2030’a kadar 100 yapay zekâ girişimine toplam 10 milyon dolarlık yatırım yapmayı hedefleyen Kayacan Ventures, doğrudan yapay zekâ girişimlerinin yanında fintech, SaaS, siber güvenlik ve sağlık alanlarına yönelik yapay zekâ girişimlerine de odaklanıyor. Şirket, hem Türkiye’deki girişimcilik ekosistemine katkı sağlamayı hem de uluslararası pazarlarda rekabet edebilecek teknoloji odaklı şirketlerle işbirliği yapmayı hedeflediğini kaydediyor.
Kayacan Ventures’ın konumunu anlamak için Kayacan Holding’in kendi içinde Kayacan Teknoloji ile yaptıklarına da bakmak gerekiyor. Kayacan Teknoloji A.Ş., eşyanın interneti (IoT) ve geleceğin her şeyin interneti (IoE) alanlarına odaklanan, zekâ barındıran teknolojilerle ürün, çözüm ve danışmanlık hizmetleri sunan bir teknoloji çözüm ortağı olarak konumlanıyor. Şirket, amaç ifadesinde, yapay zekâ uygulamaları, sağlık teknolojileri, RPA çözümleri ve makine öğrenmesi gibi yenilikçi alanlarda ilk adımlarını atarak önümüzdeki dönemde bu çalışmalarını stratejik bir büyüme planıyla ölçeklendirme amacına işaret ediyor. 2025’in son çeyreğinde daha geniş kapsamlı projelerle sektörün öncülerinden biri olmayı amaçlayan Kayacan Teknoloji’nin, vizyonunu kapsamlı çözümlerle somutlaştırarak, iş ortaklarına ve ekosisteme değer katma hedefine doğru ilerlemesini önümüzdeki aylarda görmemiz gerekiyor.
Yağız ile Ulaş Kayacan’ı aynı yazıda içinde kullanmama neden olansa “Kayacan Holding, bünyesindeki şirket ve girişimlerle oluşturduğu entegre ekosistem sayesinde, Ar-Ge ve stratejik ortaklıklar aracılığıyla güçlü bir yapı ile ilerliyor. Bu bütünleşik yaklaşımla Holding, teknoloji ve inovasyon alanında sürdürülebilir bir etki yaratmak için çalışmalarına devam ediyor.” ifadesi.
Geçmişte risk sermayesi olarak adlandırdığımız ama daha sonra girişim sermayesi tanımlamasını yapmaya başladığımız “venture capital” bugün şirketler kadar insanlara da yatırım yapmayı öğrenmek zorunda.

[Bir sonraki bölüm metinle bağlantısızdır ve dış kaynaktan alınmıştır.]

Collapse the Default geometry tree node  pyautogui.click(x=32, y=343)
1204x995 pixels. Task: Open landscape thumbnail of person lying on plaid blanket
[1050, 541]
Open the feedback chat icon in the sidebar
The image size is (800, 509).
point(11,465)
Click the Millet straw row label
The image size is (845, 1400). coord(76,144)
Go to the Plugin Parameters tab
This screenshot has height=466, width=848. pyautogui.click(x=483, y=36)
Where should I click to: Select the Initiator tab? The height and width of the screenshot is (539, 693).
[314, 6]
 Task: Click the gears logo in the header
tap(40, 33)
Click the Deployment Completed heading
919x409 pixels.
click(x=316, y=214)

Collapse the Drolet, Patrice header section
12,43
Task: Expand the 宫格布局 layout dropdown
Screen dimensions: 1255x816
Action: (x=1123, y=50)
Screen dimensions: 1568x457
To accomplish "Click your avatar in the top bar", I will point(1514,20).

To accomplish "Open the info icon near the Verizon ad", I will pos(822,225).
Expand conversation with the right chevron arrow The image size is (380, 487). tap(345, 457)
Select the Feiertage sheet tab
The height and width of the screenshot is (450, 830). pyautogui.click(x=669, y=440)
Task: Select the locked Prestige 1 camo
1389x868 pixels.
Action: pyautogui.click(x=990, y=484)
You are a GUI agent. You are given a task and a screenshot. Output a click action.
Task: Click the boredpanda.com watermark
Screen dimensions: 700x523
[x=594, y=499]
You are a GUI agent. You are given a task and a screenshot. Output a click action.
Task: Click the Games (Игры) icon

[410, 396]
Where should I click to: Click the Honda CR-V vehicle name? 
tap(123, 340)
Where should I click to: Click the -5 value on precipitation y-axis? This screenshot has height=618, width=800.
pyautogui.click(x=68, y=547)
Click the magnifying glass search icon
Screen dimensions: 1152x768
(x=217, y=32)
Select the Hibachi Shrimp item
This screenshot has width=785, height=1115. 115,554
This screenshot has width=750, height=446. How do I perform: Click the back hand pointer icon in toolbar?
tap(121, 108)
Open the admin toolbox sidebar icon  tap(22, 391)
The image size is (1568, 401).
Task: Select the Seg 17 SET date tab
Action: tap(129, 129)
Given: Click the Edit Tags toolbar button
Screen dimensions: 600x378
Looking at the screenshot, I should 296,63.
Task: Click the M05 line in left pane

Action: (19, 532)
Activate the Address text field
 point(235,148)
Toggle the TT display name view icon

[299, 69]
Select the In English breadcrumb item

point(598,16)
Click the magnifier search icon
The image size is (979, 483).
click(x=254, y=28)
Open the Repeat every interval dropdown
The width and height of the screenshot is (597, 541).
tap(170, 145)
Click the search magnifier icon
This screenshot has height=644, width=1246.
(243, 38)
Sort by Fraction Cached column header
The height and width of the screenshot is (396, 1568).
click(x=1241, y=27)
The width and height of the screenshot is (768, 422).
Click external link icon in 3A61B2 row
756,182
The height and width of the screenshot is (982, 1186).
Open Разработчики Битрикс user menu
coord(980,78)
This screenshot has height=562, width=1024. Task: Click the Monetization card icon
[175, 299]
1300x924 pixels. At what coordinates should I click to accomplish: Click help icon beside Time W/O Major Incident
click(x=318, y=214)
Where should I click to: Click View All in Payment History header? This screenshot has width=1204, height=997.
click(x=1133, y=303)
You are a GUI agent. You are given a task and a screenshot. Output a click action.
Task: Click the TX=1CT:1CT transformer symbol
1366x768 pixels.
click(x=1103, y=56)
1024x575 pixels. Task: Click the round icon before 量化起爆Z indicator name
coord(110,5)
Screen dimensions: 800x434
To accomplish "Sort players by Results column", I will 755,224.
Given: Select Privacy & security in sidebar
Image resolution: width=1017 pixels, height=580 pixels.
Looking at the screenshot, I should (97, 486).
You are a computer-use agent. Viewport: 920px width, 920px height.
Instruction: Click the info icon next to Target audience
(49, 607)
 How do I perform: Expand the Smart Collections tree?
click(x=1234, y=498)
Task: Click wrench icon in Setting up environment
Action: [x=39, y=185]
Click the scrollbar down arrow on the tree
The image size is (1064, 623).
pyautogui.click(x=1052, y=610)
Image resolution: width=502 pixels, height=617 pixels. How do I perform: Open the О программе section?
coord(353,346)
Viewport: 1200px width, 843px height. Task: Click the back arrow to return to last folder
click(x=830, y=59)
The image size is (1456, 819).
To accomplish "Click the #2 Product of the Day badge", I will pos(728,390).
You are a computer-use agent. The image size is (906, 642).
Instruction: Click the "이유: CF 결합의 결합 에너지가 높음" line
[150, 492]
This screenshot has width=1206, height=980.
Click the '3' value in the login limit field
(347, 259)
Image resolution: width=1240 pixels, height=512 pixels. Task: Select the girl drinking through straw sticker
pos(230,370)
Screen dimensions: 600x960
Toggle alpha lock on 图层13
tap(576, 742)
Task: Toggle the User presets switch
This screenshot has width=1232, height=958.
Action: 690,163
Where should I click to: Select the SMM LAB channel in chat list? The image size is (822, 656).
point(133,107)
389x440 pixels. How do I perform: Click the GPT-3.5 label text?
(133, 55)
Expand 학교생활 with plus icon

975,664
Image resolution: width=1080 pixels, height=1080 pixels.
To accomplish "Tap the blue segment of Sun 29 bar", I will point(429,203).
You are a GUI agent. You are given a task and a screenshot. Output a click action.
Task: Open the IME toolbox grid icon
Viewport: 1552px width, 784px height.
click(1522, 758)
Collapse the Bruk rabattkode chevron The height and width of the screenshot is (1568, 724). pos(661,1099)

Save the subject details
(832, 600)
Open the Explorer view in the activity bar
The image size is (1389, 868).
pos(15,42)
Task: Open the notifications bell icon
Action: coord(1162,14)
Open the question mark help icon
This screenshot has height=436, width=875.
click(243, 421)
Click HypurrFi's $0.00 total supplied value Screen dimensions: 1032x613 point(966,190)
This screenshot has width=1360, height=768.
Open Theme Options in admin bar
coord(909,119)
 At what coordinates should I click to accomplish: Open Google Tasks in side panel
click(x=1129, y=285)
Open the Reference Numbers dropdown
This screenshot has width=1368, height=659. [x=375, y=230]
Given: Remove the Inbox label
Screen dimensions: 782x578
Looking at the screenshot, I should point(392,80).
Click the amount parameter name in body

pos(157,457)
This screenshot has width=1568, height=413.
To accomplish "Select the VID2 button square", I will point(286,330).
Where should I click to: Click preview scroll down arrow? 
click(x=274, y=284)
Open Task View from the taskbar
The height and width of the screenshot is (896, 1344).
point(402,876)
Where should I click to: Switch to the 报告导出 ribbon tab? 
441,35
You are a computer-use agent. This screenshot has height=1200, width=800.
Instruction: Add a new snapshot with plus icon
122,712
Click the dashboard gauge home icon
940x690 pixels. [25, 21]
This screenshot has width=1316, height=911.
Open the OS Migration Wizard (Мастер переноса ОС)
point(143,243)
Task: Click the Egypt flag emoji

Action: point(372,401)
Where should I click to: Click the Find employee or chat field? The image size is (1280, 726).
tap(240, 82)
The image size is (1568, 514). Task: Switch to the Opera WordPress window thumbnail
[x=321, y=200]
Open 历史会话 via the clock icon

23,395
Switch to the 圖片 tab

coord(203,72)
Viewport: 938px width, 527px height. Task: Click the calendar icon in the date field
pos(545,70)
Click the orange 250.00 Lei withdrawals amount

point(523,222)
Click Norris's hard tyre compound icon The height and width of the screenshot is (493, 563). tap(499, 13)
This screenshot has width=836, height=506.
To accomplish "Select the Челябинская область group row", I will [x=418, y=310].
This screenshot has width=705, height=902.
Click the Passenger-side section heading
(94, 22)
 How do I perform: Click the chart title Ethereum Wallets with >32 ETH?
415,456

Yıllar önce NVIDIA başkan yardımcılarından biri İstanbul’a geldiğinde birlikte kahvaltı ederken NVIDIA CEO’su Jason Huang’ın ne yaptığını sormuştum. Otomobillerin ön konsollarını dijitalleştirecek chipler üzerinde çalıştığını söylemişti. O zamanlar grafik işlemciler yeni yeni kripto para madenciliğinde kullanılmaya başlamıştı ve getirisi ile enerji tüketimi çok yüksek olan bu iş birçok ülkede suç kabul ediliyordu. İşte o dönemde kimsenin anlamadığı tasarımlar üzerinde çalışan Jason Huang’ın NVIDIA’sının piasa değeri ben bu yazıyı yazarken 4,28 trilyon dolardı. Böyle bir şirketiniz olsa son beş yıllık piyasa değeri grafiğini tablo gibi salonunuza asmak istersiniz. İşte bu yüzden Yağız, bu ülkenin sermaye sahiplerine yaptığım bir yatırım tavsiyesidir.